[start of Excerpt provided]

Apocalypse: Never-Ending War 1918–1926 (in French: Apocalypse, La Paix Impossible 1918–1926) is a two-part television series retracing the difficult peace that followed the First World War. It was broadcast in France on France 2 on November 11, 2018 and in Canada on Ici RDI on November 7 and 8, 2018. It brings together known or unpublished period documents relating the major events of the time. Archival images have been restored and colorized. The series is directed by Isabelle Clarke, Daniel Costelle and Mickaël Gamrasni.

[end of Excerpt provided]
[start of Supplied material]

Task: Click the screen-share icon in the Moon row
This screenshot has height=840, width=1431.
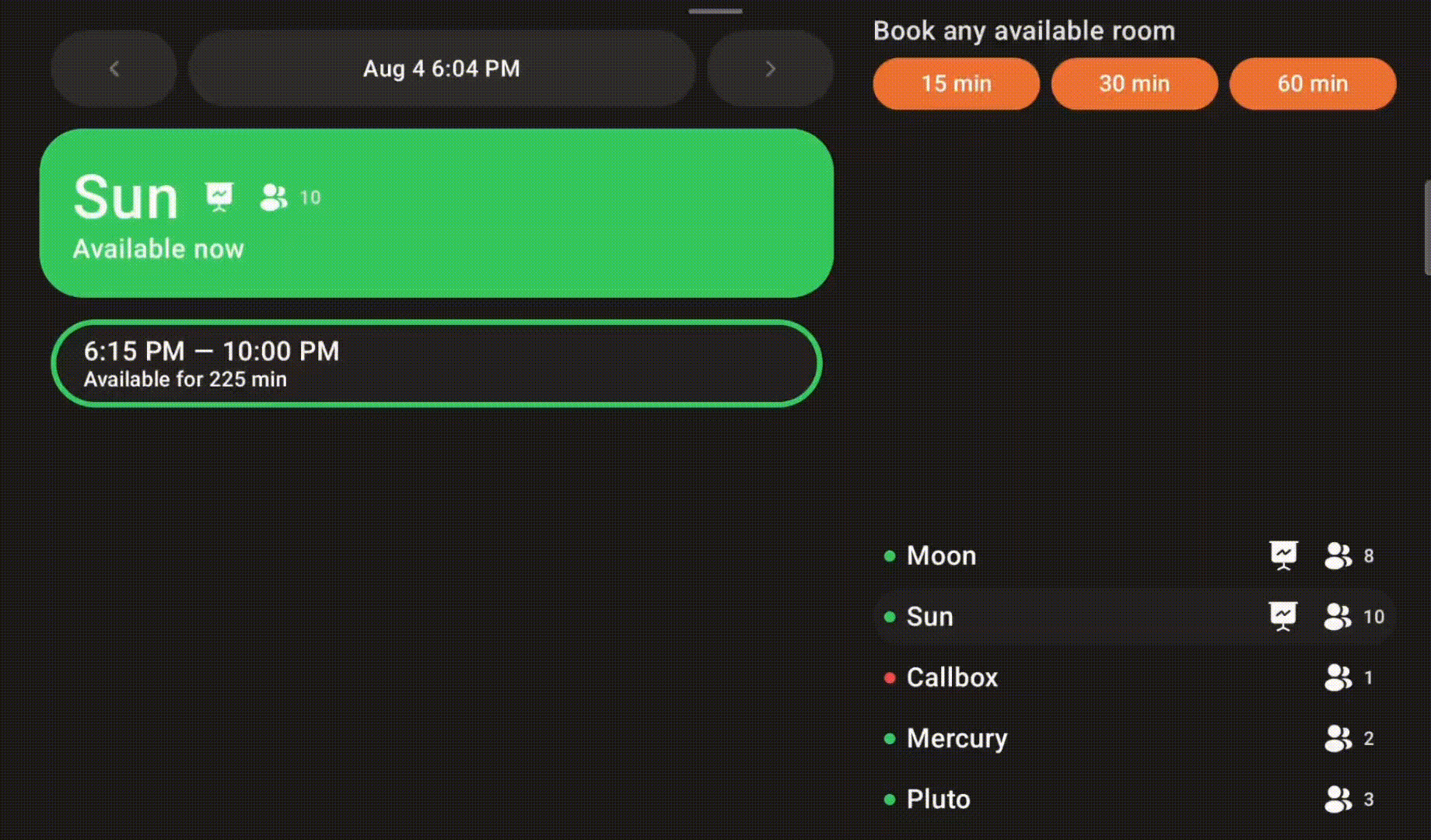Action: point(1284,555)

[end of Supplied material]

### What to produce:
According to the text about the television series, on what channel and date was it broadcast in France? The material comes from a different source than the text about the television series.

### Solved exercise:
France 2, on November 11, 2018.